*** Records provided ***

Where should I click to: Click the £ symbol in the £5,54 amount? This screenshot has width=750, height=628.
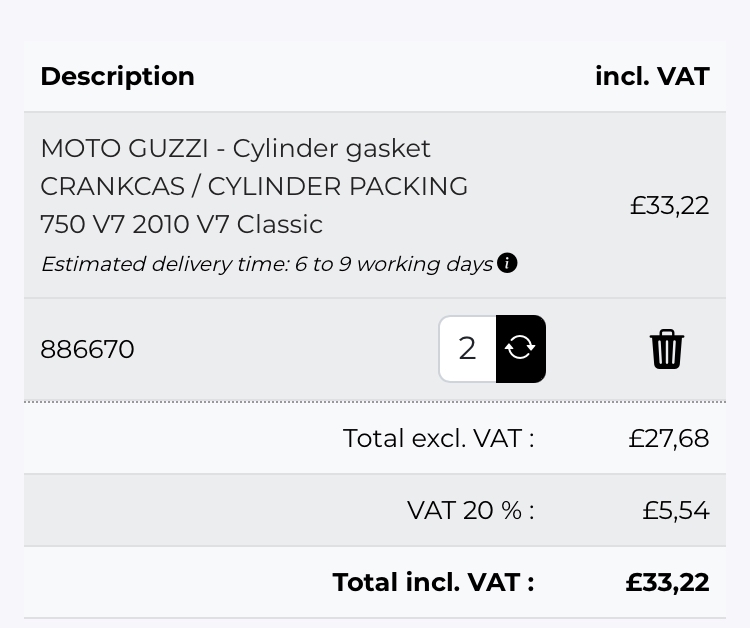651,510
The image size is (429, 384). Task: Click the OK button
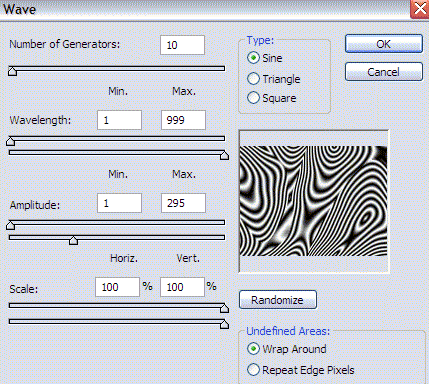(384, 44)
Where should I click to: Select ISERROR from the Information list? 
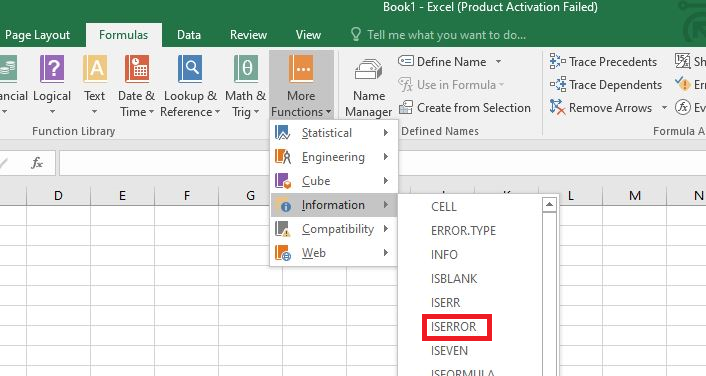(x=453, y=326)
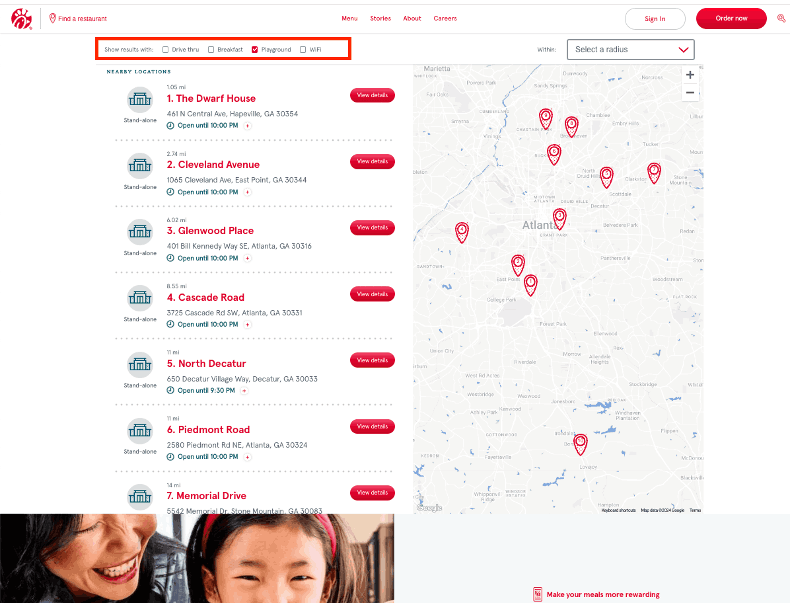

***

Work task:
Apart from the pictures, every line of the material above is to be returned word for word.

Result of this exercise:
Where should I click to: Click the £ symbol in the £5,54 amount? This screenshot has width=750, height=628.
651,510
The image size is (429, 384). Task: Click the OK button
(384, 44)
Where should I click to: Select ISERROR from the Information list? 
(x=453, y=326)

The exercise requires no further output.